Copy every record exactly as it appears in the data below.

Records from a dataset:
════════

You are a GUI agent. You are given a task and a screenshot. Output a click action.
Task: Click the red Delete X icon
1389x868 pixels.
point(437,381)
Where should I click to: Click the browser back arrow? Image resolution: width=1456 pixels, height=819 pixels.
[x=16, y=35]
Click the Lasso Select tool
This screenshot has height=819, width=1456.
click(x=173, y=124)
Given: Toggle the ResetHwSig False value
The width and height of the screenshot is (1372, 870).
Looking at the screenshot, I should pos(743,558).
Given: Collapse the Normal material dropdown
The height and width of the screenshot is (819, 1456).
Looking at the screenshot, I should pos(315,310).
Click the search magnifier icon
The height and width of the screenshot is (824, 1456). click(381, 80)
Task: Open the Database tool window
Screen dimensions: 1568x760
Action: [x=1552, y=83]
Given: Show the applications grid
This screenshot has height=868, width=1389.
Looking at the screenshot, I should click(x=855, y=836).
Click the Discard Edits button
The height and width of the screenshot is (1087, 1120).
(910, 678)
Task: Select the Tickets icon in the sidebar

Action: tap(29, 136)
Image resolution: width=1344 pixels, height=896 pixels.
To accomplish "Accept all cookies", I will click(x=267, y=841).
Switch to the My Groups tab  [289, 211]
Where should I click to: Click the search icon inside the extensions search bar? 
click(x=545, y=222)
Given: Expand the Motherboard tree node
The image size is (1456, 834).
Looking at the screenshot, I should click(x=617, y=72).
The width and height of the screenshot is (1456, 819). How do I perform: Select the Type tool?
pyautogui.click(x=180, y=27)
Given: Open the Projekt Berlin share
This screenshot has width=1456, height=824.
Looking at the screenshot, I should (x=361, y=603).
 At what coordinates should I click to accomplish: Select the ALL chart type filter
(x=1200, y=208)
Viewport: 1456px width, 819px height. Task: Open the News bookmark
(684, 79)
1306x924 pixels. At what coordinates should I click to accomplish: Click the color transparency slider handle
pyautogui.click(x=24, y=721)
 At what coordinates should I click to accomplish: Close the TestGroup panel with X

════════

Task response —
You are a GUI agent. You are given a task and a screenshot. Output a click action.
Task: Click the red Delete X icon
1389x868 pixels.
point(437,381)
Where should I click to: Click the browser back arrow? Image resolution: width=1456 pixels, height=819 pixels.
[x=16, y=35]
Click the Lasso Select tool
This screenshot has height=819, width=1456.
click(x=173, y=124)
Given: Toggle the ResetHwSig False value
The width and height of the screenshot is (1372, 870).
Looking at the screenshot, I should pos(743,558).
Given: Collapse the Normal material dropdown
The height and width of the screenshot is (819, 1456).
Looking at the screenshot, I should pos(315,310).
Click the search magnifier icon
The height and width of the screenshot is (824, 1456). click(381, 80)
Task: Open the Database tool window
Screen dimensions: 1568x760
Action: [x=1552, y=83]
Given: Show the applications grid
This screenshot has height=868, width=1389.
Looking at the screenshot, I should click(x=855, y=836).
Click the Discard Edits button
The height and width of the screenshot is (1087, 1120).
(910, 678)
Task: Select the Tickets icon in the sidebar

Action: tap(29, 136)
Image resolution: width=1344 pixels, height=896 pixels.
To accomplish "Accept all cookies", I will click(x=267, y=841).
Switch to the My Groups tab  [289, 211]
Where should I click to: Click the search icon inside the extensions search bar? 
click(x=545, y=222)
Given: Expand the Motherboard tree node
The image size is (1456, 834).
Looking at the screenshot, I should click(x=617, y=72).
The width and height of the screenshot is (1456, 819). How do I perform: Select the Type tool?
pyautogui.click(x=180, y=27)
Given: Open the Projekt Berlin share
This screenshot has width=1456, height=824.
Looking at the screenshot, I should (x=361, y=603).
 At what coordinates should I click to accomplish: Select the ALL chart type filter
(x=1200, y=208)
Viewport: 1456px width, 819px height. Task: Open the News bookmark
(684, 79)
1306x924 pixels. At what coordinates should I click to accomplish: Click the color transparency slider handle
pyautogui.click(x=24, y=721)
 At what coordinates should I click to accomplish: Close the TestGroup panel with X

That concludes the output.